***** Excerpted text *****
Replacing cabinetry comes with a slew of variables and is best suited for an experienced DIYer (who isn’t afraid to ask for professional help). Then there’s the budget consideration: The average cost for cabinetry starts at $2,000 and can climb significantly higher depending on factors like paint and hardware, demolition and repair bills, changes in layout that impact electrical and plumbing, geographic location, and extended timelines. But if you’re up to the task, here’s how to get the job done.

1. Determine What Needs to Be Replaced

It’s possible that some of your existing cabinets are salvageable. "If they can be sanded down and repainted, it’s likely you can work with them to save some money," Gater says. Take note of the ones that show promise—really, place a note on them—and make plans for the ones that are a no-go. "Fun fact: You can actually donate cabinets to your local thrift store. It’s a great way to avoid a landfill."
***** Supplied material *****
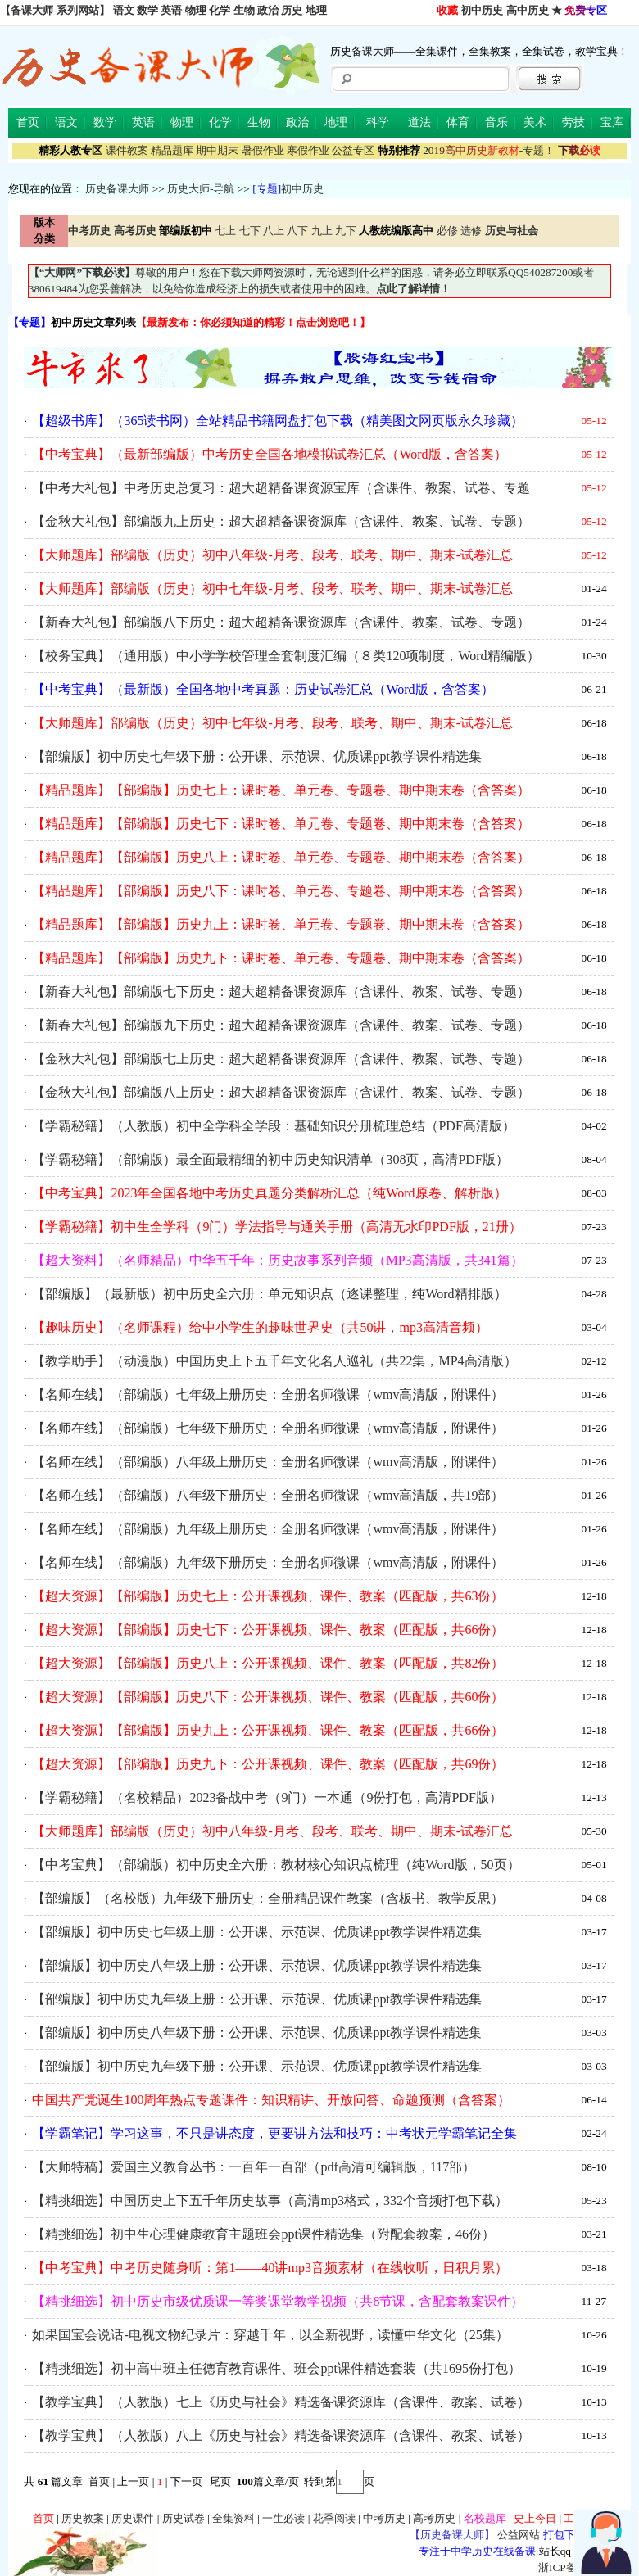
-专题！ (489, 150)
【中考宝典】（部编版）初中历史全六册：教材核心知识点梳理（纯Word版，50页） (275, 1865)
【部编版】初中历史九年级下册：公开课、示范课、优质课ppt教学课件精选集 (256, 2066)
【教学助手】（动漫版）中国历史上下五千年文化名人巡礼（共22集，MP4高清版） (274, 1361)
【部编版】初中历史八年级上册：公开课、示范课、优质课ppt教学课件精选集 (256, 1965)
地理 (316, 10)
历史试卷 (183, 2518)
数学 (147, 10)
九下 (345, 230)
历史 (291, 10)
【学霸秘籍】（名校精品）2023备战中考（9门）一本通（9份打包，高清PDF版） (266, 1797)
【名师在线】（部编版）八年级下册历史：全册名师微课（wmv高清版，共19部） (268, 1495)
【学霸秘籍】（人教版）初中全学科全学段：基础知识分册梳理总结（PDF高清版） (273, 1126)
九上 (322, 230)
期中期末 (217, 150)
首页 (27, 122)
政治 (268, 10)
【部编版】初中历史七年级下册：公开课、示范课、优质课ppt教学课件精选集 (256, 756)
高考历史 (434, 2518)
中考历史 (384, 2518)
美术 (534, 122)
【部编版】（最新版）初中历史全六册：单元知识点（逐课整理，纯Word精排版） (269, 1294)
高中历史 (527, 10)
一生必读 (283, 2518)
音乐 (496, 122)
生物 (244, 10)
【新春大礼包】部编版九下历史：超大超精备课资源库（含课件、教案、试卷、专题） (281, 1025)
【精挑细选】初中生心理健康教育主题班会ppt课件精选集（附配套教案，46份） (263, 2234)
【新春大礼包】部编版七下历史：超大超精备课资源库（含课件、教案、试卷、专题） (281, 991)
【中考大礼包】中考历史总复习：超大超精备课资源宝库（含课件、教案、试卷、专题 (281, 488)
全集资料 (233, 2518)
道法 (419, 122)
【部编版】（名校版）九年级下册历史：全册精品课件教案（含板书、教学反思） (268, 1898)
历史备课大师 (117, 189)
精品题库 (172, 150)
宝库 (611, 122)
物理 (195, 10)
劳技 (573, 122)
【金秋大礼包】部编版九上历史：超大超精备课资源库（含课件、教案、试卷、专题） (281, 521)
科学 (377, 122)
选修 (471, 230)
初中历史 (481, 10)
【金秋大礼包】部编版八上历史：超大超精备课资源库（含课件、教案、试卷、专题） (281, 1092)
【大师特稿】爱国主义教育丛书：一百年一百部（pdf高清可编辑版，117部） (253, 2167)
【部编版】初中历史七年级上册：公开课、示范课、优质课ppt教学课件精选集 (256, 1932)
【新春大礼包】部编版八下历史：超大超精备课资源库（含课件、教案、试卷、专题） (281, 622)
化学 (219, 10)
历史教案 (82, 2518)
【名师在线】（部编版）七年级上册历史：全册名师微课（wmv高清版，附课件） (268, 1394)
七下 (250, 230)
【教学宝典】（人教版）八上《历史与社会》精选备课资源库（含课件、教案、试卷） (281, 2435)
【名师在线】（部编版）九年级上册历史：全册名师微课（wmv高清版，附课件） (268, 1529)
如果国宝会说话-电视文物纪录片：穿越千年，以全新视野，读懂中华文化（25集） (270, 2335)
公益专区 (353, 150)
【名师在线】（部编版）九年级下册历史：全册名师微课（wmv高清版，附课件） (268, 1562)
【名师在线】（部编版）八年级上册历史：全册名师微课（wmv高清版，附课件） (268, 1462)
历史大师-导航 (200, 189)
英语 (171, 10)
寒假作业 (308, 150)
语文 (123, 10)
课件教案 (127, 150)
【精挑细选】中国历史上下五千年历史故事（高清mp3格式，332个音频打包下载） (269, 2200)
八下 (297, 230)
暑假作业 (263, 150)
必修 (447, 230)
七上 (225, 230)
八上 (273, 230)
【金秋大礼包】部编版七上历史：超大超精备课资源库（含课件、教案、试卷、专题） (281, 1059)
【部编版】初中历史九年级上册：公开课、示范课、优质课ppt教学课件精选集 (256, 1999)
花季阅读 (334, 2518)
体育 (457, 122)
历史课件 (132, 2518)
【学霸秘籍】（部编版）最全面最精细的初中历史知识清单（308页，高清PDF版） (270, 1159)
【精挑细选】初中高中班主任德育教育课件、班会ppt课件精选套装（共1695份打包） (276, 2368)
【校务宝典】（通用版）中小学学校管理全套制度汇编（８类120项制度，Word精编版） (285, 656)
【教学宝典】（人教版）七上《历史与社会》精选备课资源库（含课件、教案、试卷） (281, 2402)
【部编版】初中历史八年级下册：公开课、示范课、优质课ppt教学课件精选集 (256, 2033)
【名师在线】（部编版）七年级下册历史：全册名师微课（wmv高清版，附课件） (268, 1428)
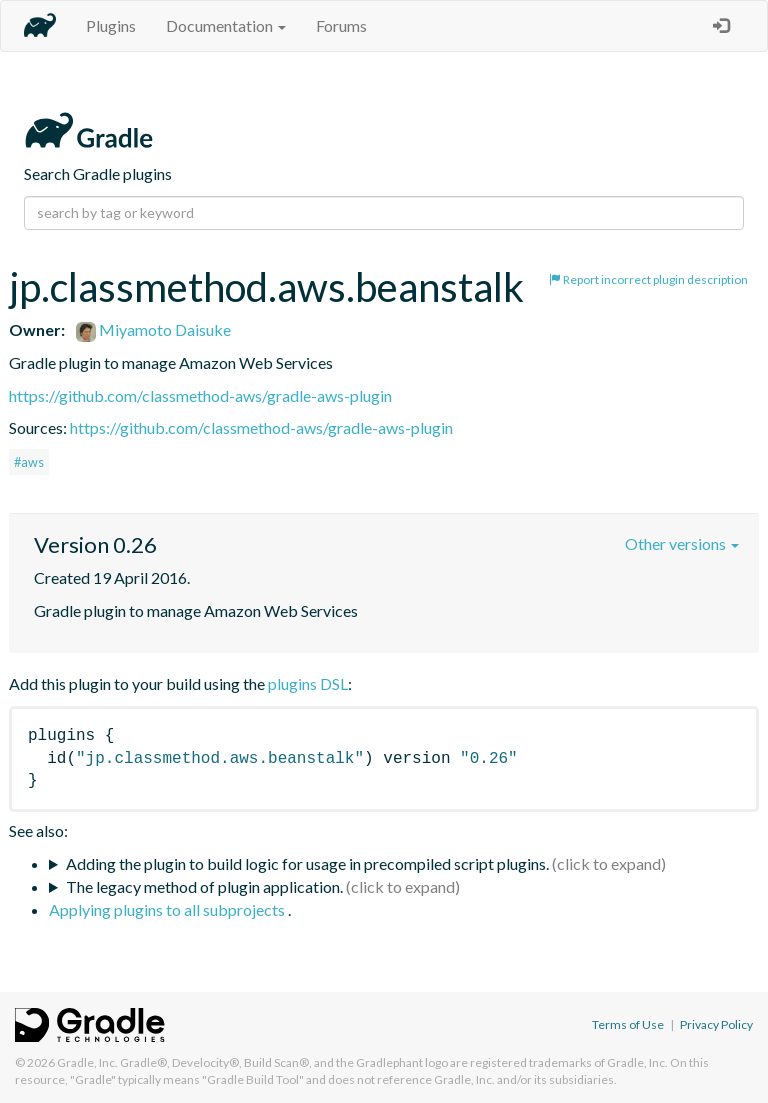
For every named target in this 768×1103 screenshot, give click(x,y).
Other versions (682, 543)
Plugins (111, 25)
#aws (29, 462)
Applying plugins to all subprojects (168, 909)
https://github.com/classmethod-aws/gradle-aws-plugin (200, 395)
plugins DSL (308, 683)
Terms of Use (628, 1024)
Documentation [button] (226, 25)
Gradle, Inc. (87, 1062)
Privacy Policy (716, 1024)
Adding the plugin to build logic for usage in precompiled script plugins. (307, 863)
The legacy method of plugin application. (204, 886)
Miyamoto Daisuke (153, 329)
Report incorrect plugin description (648, 279)
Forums (341, 25)
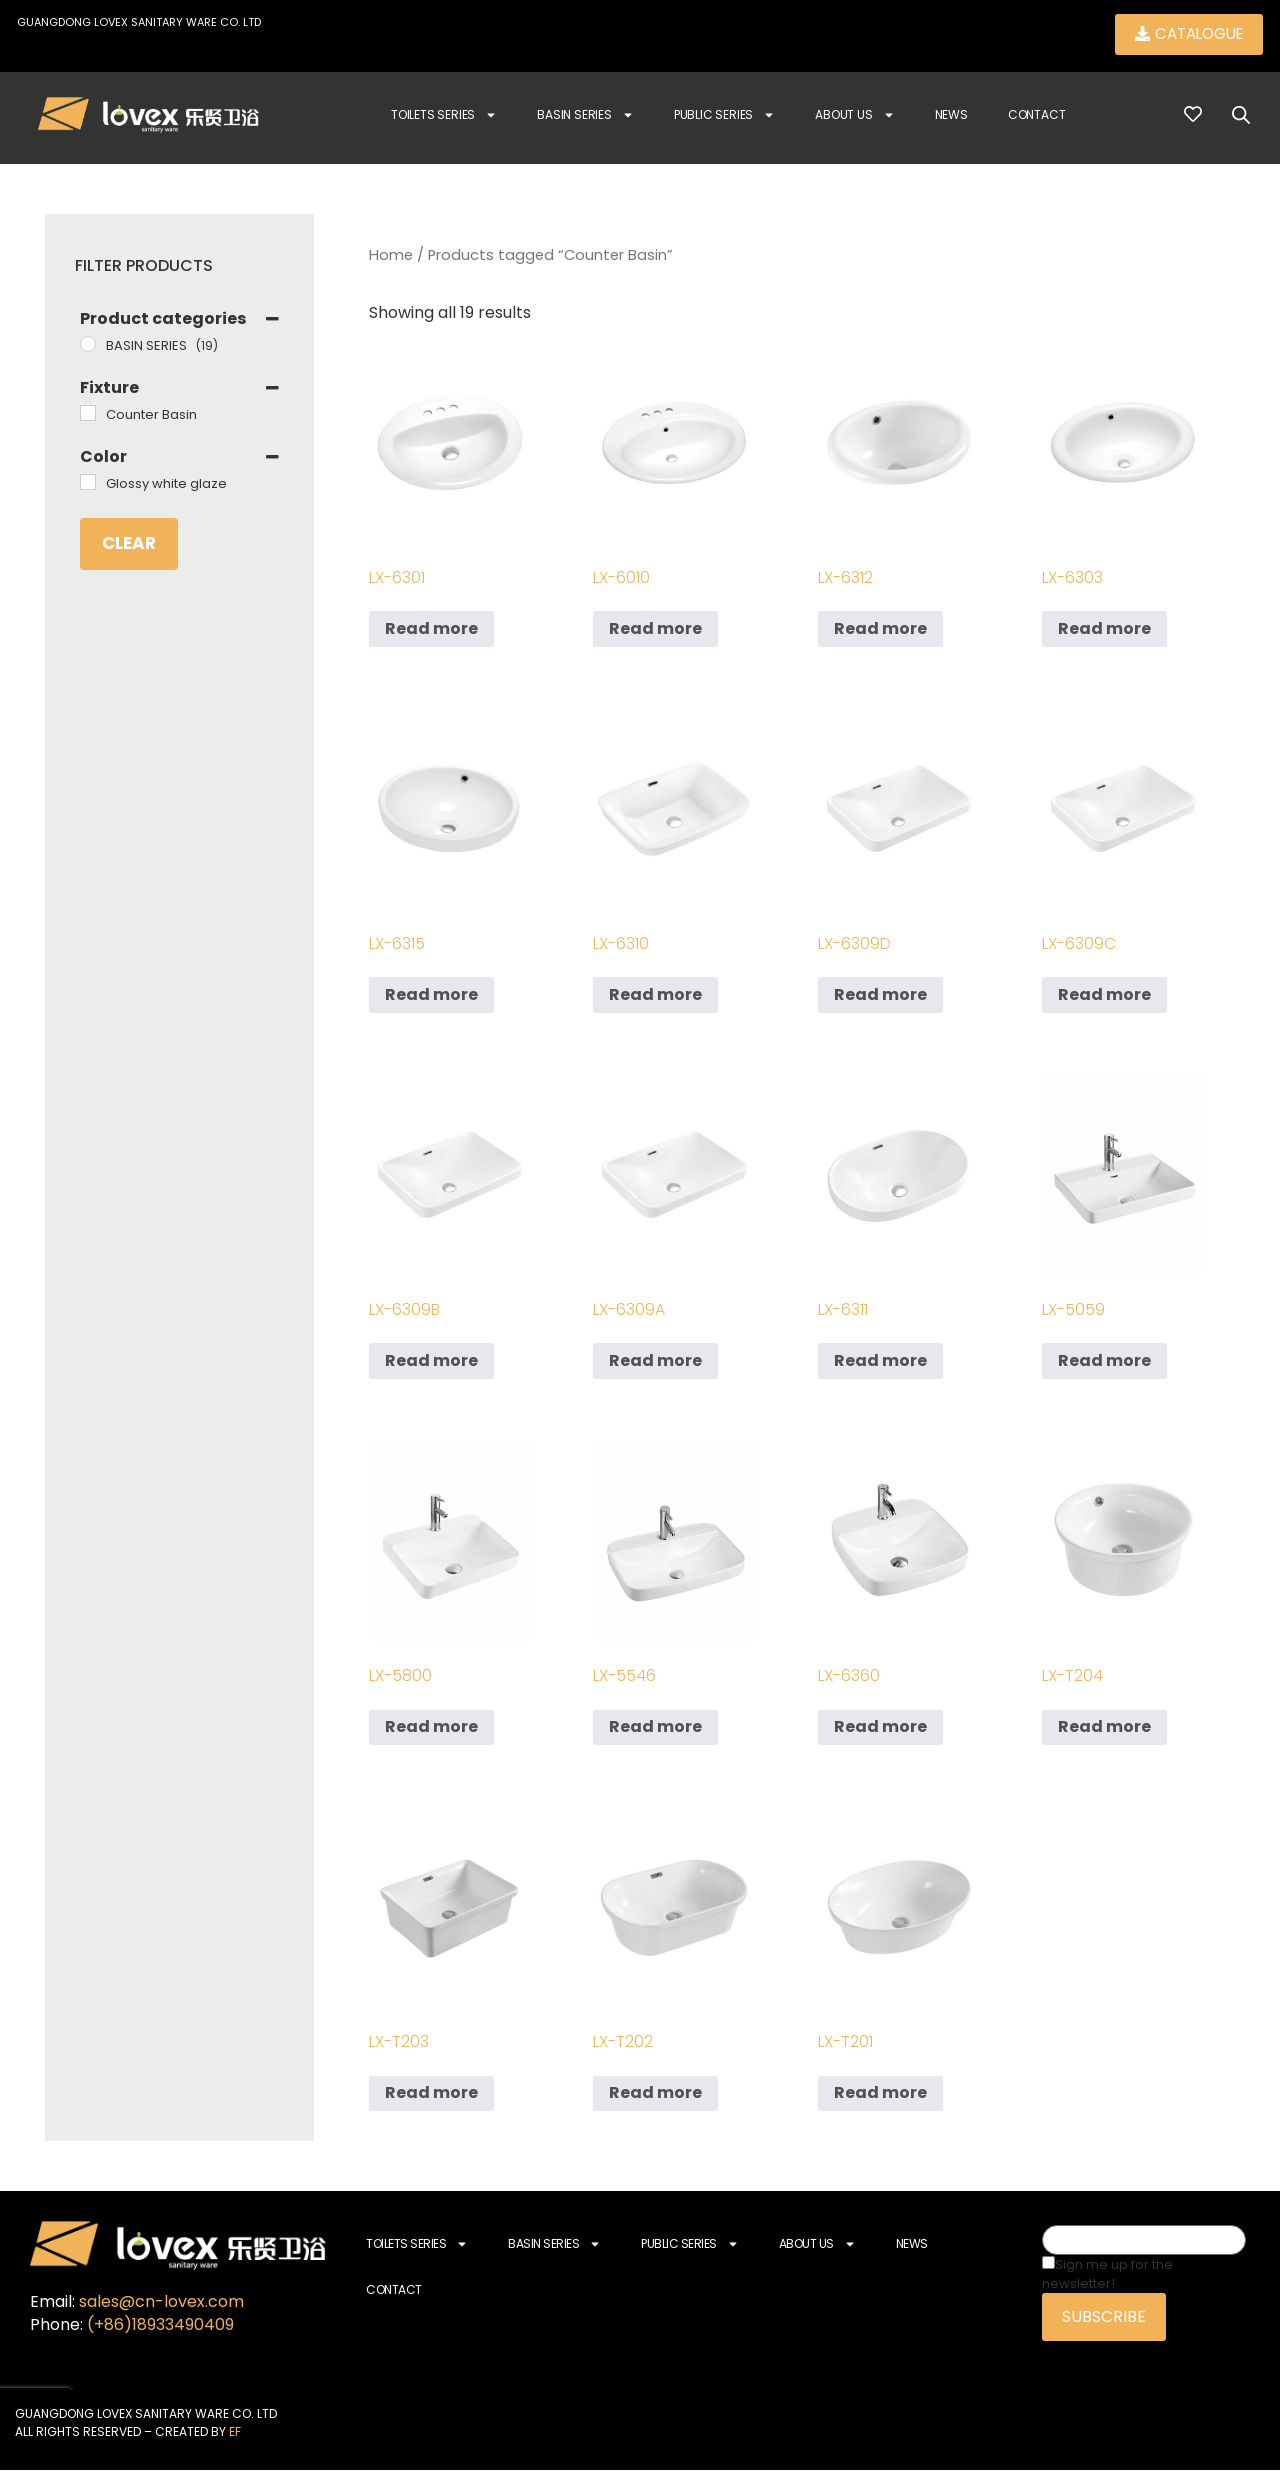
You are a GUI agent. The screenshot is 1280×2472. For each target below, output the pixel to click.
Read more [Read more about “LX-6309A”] (655, 1362)
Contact (1037, 116)
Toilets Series (444, 117)
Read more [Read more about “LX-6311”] (880, 1362)
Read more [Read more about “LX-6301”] (431, 630)
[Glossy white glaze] (88, 484)
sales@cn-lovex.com (161, 2302)
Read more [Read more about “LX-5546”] (655, 1728)
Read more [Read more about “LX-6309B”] (431, 1362)
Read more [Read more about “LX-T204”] (1104, 1728)
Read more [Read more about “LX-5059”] (1104, 1362)
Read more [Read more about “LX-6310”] (655, 996)
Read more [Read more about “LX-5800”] (431, 1728)
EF (235, 2433)
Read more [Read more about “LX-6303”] (1104, 630)
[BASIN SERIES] (88, 346)
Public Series (724, 117)
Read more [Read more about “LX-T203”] (431, 2094)
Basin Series (585, 117)
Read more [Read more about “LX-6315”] (431, 996)
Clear (129, 545)
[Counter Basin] (88, 415)
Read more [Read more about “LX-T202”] (655, 2094)
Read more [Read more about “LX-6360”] (880, 1728)
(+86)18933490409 (160, 2325)
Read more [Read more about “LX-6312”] (880, 630)
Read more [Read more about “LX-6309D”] (880, 996)
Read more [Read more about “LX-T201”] (880, 2094)
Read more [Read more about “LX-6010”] (655, 630)
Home (391, 257)
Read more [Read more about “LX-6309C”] (1104, 996)
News (951, 116)
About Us (854, 117)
*****
## To do
A. List every factor that the cabinet-replacement text says can push the cost of cabinetry higher.
B. Recast the entries from the line containing "课件教案 (127, 150)" down to the line containing "历史课件 (132, 2518)" as a Markdown table with the columns Row and Entry.

## Task-by-task answers
A.
- Paint and hardware
- Demolition and repair bills
- Changes in layout that impact electrical and plumbing
- Geographic location
- Extended timelines

B.
| Row | Entry |
|---|---|
| 1 | 课件教案 (127, 150) |
| 2 | 【精挑细选】中国历史上下五千年历史故事（高清mp3格式，332个音频打包下载） (269, 2200) |
| 3 | 八下 (297, 230) |
| 4 | 暑假作业 (263, 150) |
| 5 | 必修 (447, 230) |
| 6 | 七上 (225, 230) |
| 7 | 八上 (273, 230) |
| 8 | 【金秋大礼包】部编版七上历史：超大超精备课资源库（含课件、教案、试卷、专题） (281, 1059) |
| 9 | 【部编版】初中历史九年级上册：公开课、示范课、优质课ppt教学课件精选集 (256, 1999) |
| 10 | 花季阅读 (334, 2518) |
| 11 | 体育 (457, 122) |
| 12 | 历史课件 (132, 2518) |